In our culture, it seems to me that fear is becoming a currency. Doctors and lawyers use it, so do politicians, banks, advertisers, weather channels, corporations, insurance companies and media. Fear is sometimes woven into our psyches when we are young. It is in the air we breathe, the things we listen to, the devices we check compulsively all day, the news we feel we can’t afford to miss, the awful arguments on cable TV and the angry blogs and e-mails. Fear and warnings are embedded in our e-mails and social media messages.There is not a day when people do not warn me about life on Facebook or Twitter or in well-meaning e-mail messages. Fear is drama’s best friend, and how easy it is to be addicted to both.
But if the instruments of fear surround us, there are tools to combat fear as well, and I have been exploring them in recent years – therapy, medication, massage, meditation, spiritual counseling, shamanic soul retrieval. I was medicated against fear for 30 years and believed it was all right to become addicted to drugs if a doctor prescribed them – and no doctor of mine every failed to prescribe them – and it wasn’t until a friend of mine in AA told me I had become an addict that I was jolted into realizing this was not how I wished to deal with my fear.
There is, in my experience, no magic pill, no moment of revelation for coming to terms with fear. The most powerful tools for me in dealing with fear are motivation – the will to be less fearful; peace and relaxation – the calming of the mind through meditation and counseling, the opening to the meaning of real safety and security; and concentration – a need to concentrate completely on strength, affirmation, a meaningful life and on changing the habits and stories of my mind.
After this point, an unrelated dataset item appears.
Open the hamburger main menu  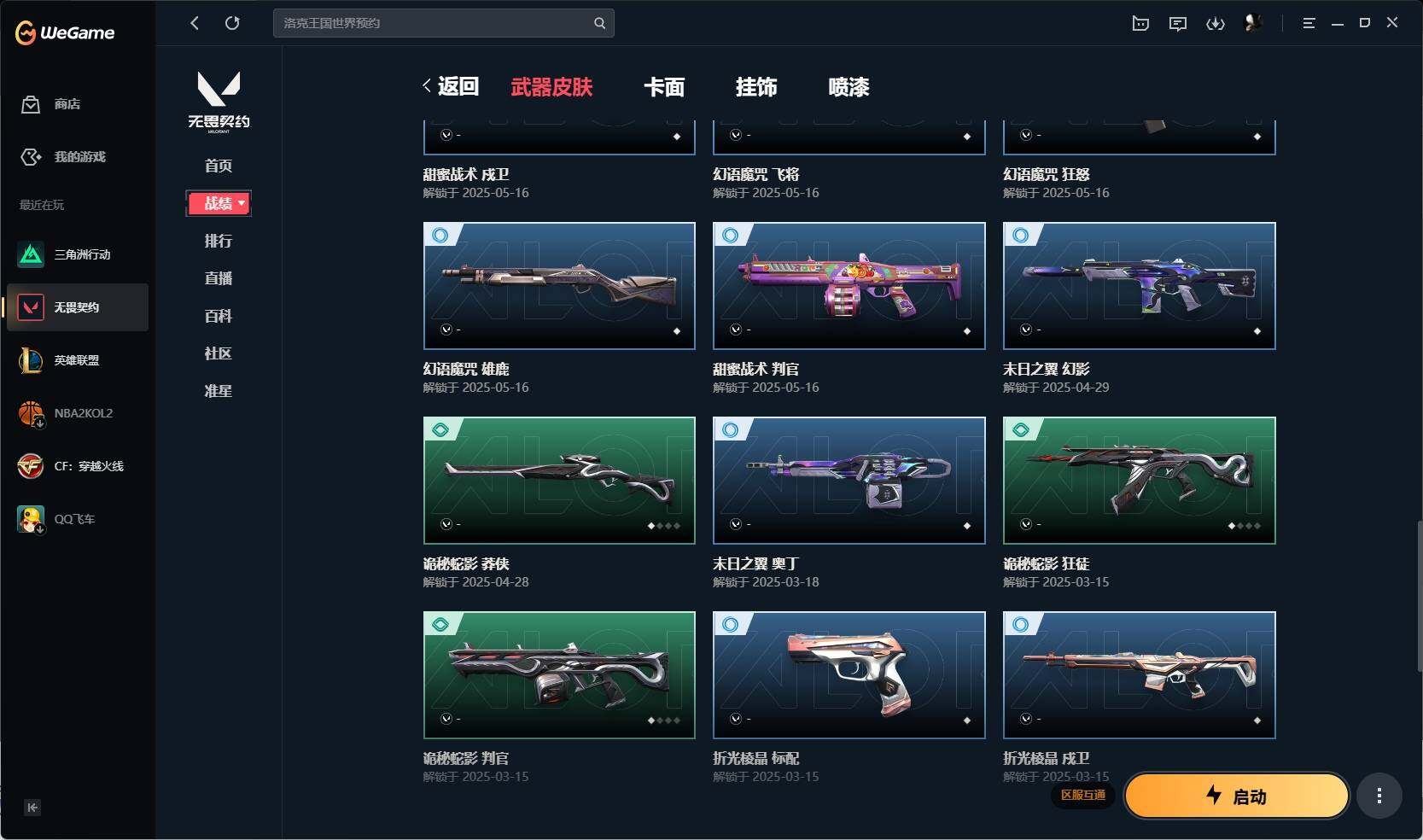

For me, those are the grounding elements in dealing with fear, in understanding it and seeing other ways to think and live. Fear is as crippling as any lethal or chronic disease, it kills life, love, smothers promise and snuffs out hope and potential. I am highly motivated to live in a different way.
In recent weeks, my spiritual counselor, Pam White has guided me to a powerful new tool – self-hypnosis. I’ve downloaded several audio apps by a hypnotherapist who walks me through calming exercises, affirmations, breathing techniques and suggestions that are meant to support calm, sleep, confidence. These tapes – I listen to them on my Ipad and Iphone – have had a dramatic and immediate impact on me. They have helped my mind to calm, helped me sleep a deeper sleep, to awaken with feelings of confidence of strength, and to help me strengthen the thoughts and feelings that feed fear. I feel that my mind, which has provided me with a living but which has also worked against me, is now working for me.
This is the road to authenticity, I believe. To know oneself in the most penetrating and intimate of ways.
The therapist’s suggestions about my promise and potential seem to be embedding themselves into my mind, and self-hypnosis has gone into the deepest levels of my subconscious – the tapes are 30 to 40 minutes long – and expanded the work that I began in meditation. That is, to get below the level of clutter – the anger, fear and judgment that infect our world and my mind – and began in subtle ways to change the ways in which I have always thought. Fear is, after all, a habit, and habits can be changed.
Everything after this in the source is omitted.